» WHAT TO DO:
Examine the records and identify each line that includes the string "computer". Copy those lines.

» DATA FOR PROCESSING:
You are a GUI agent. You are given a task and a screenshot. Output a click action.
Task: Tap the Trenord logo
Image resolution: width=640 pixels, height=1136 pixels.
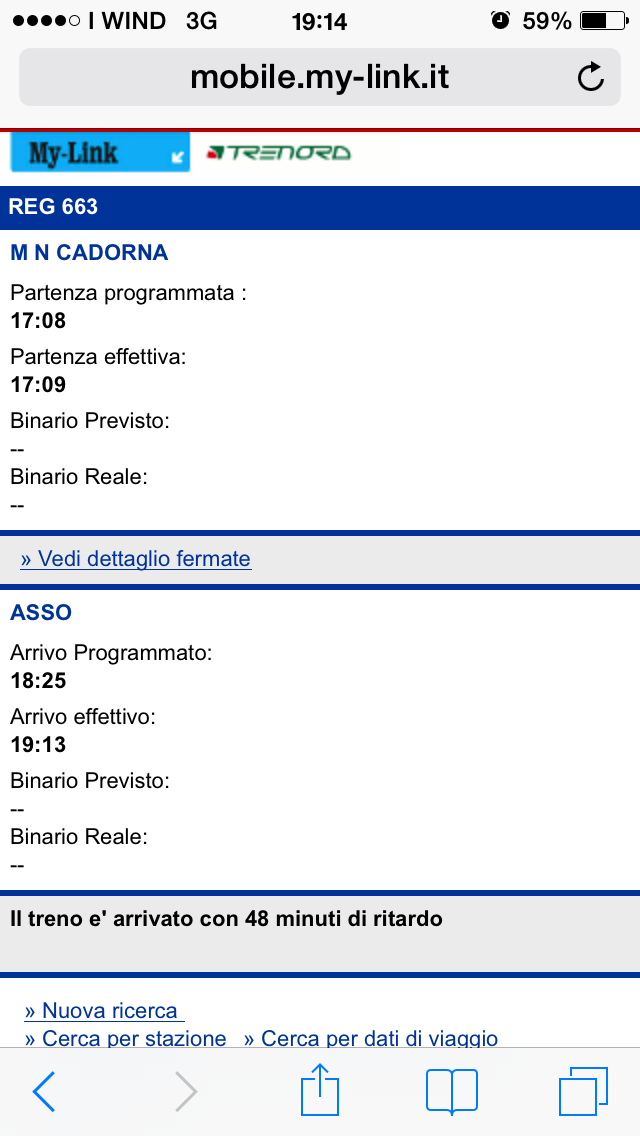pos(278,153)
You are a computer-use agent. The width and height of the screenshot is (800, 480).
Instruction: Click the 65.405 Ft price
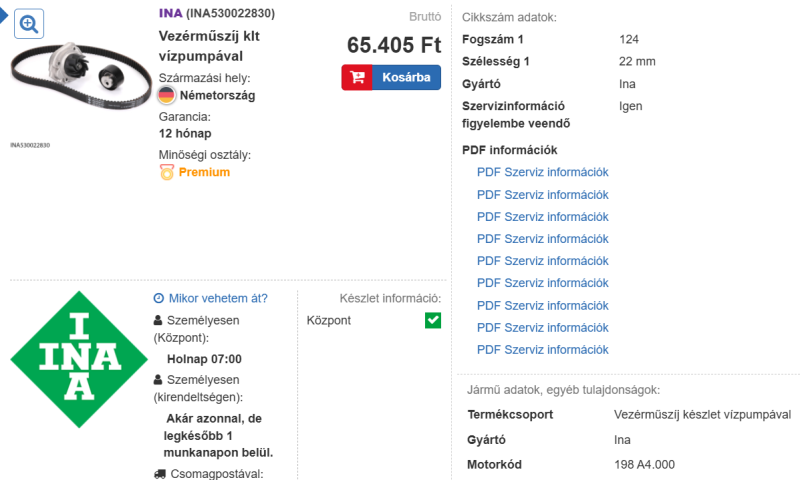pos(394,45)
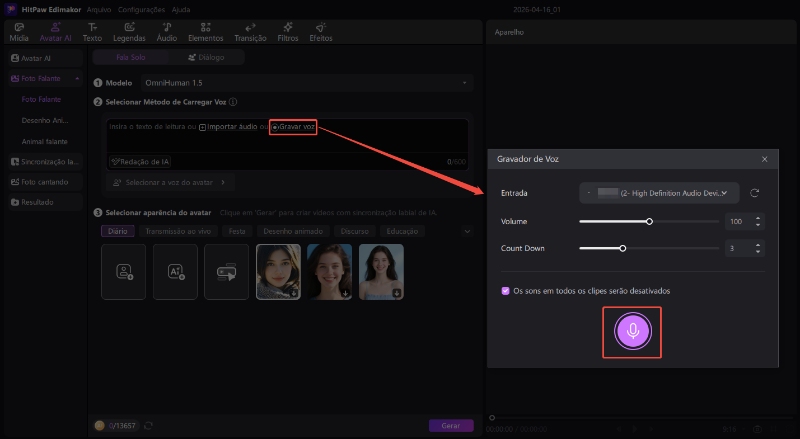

* * *

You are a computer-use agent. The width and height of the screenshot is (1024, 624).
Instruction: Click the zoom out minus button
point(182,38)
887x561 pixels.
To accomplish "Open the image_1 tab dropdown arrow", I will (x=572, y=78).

» SOLUTION FOR THIS TASK:
You are a computer-use agent. The width and height of the screenshot is (800, 480).
You are a computer-use agent. The width and height of the screenshot is (1024, 624).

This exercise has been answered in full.